Passionsspiel in der Via Dolorosa, Jerusalem, 2005

Als Passionsspiel werden christliche geistliche Dramen um die Passion, das Leiden und Sterben Jesu von Nazaret bezeichnet. Karfreitagsspiele, Passionsspiele und die sich thematisch häufig überschneidenden Osterspiele waren im Mittelalter und in der frühen Neuzeit in ganz Europa verbreitet. Sie sind oft als vielstündige oder mehrtägige Aufführungen unter Mitwirkung von zahlreichen Schauspielern angelegt. Noch heute werden Passionsspiele vor allem in den katholisch geprägten Regionen Bayerns und Österreichs aufgeführt. Die bekanntesten Passionsspiele finden seit dem 17. Jahrhundert in ununterbrochener Tradition in Oberammergau statt.

Geschichte

Station des "Via Crucis Vivent" in Sant Hilari Sacalm (Katalonien)
Via Crucis Saarlouis 2005
Passionsspiel in Ołtarzew, Polen

Christliche Passionsspiele, eine unter den dramatischen Aufführungen des Mittelalters besonders häufig vertretene Art der geistlichen Spiele, welche ursprünglich wohl überall am Karfreitag aufgeführt wurden und sich aus der Karfreitagsfeier selbst und aus den mimischen Darstellungen, die bei derselben in vielen Kirchen stattfinden, entwickelt hatten.

Sämtliche Passionsspiele haben das Leiden und den Tod des Erlösers zur Haupthandlung, und schon hieraus und aus dem engen Anschluss an die Erzählung der Evangelien ging ein im ganzen wesentlich epischer Charakter der Spiele hervor. Derselbe wurde dadurch verstärkt, dass der eigentlichen Darstellung der Passion meist die Vorführung anderer Episoden der heiligen Geschichte voranging (man begann gelegentlich mit der Schöpfung) und sich die ursprünglich älteren Osterspiele, welche die Szenen der Auferstehung zur Darstellung brachten, naturgemäß an die Kreuzigung und Grablegung Christi anreihten (weshalb die Passions- und Osterspiele meistenteils zusammen und oft an mehreren aufeinander folgenden Tagen aufgeführt wurden).

Wie weit die Ausführung eigentlicher Passionsspiele zurückreicht, ist nicht genau festzustellen; die Aufzeichnung auch nur der Szenarien und der in die Spiele verwobenen Gesänge erfolgte erst, als dieselben längst üblich waren.

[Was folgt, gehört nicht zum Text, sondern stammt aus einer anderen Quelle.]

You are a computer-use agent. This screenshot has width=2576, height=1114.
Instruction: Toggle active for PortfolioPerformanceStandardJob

In Frankreich führten sie den Namen Mysterienspiel, der auch, nach Deutschland übergehend, wesentlich nur den Spielen zugeteilt wurde, welche die Leidens- und Auferstehungsgeschichte des Heilands zum Gegenstand hatten, während die dramatische Vorführung von Legendenstoffen mit dem Namen Mirakel belegt wurde.

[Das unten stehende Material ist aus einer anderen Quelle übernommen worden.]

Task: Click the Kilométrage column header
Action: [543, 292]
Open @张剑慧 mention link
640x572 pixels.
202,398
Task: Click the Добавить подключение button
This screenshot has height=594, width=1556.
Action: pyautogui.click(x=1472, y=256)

In deutschen Handschriften des 13. Jahrhunderts sind zwei Passionsspiele bruchstückweise erhalten, von denen das erste, mit hauptsächlich lateinischem Text („Ludus paschalis sive de passione Domini“, hrsg. von Hoffmann in Fundgruben, Bd. 2, S. 245 ff., und von Schmeller in den Carmina Burana), einzelne deutsche Strophen enthält, während das andre, von einem höfisch gebildeten Dichter herstammend, ganz in deutscher Sprache und in den Kunstformen des 13. Jahrhunderts gehalten ist.

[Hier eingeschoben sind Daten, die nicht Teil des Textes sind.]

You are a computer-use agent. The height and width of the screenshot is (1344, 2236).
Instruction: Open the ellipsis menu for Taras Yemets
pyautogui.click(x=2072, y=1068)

Zu den späteren Niederschriften, die aber meist auf einen älteren Ursprung zurückweisen, gehören: das „Frankfurter Passionsspiel“ (von dem ein Szenarium in einer alten Pergamentrolle der Bartholomäusstiftsschule zu Frankfurt am Main erhalten blieb), das „Alsfelder Passionsspiel“ (hrsg. von Grein, Kassel 1874), das „Heidelberger Passionsspiel“ (hrsg. von Gustav Milchsack, Tübingen 1880), das „Donaueschinger Passionsspiel“ (gedruckt in Mones Schauspiele des Mittelalters, Karlsruhe 1846), das „Freiburger Passionsspiel“ (hrsg. von Martin, Freiburg 1872), das „Bozner Passionsspiel“ (hrsg. von J. E. Wackernell, Graz 1897), die niederdeutsche Marienklage (hrsg. von O. Schönemann, Hannover 1855) und das Redentiner Osterspiel u. a. Sie alle legen Zeugnis für die typische Gleichartigkeit und Ähnlichkeit der Passionsspiele ab.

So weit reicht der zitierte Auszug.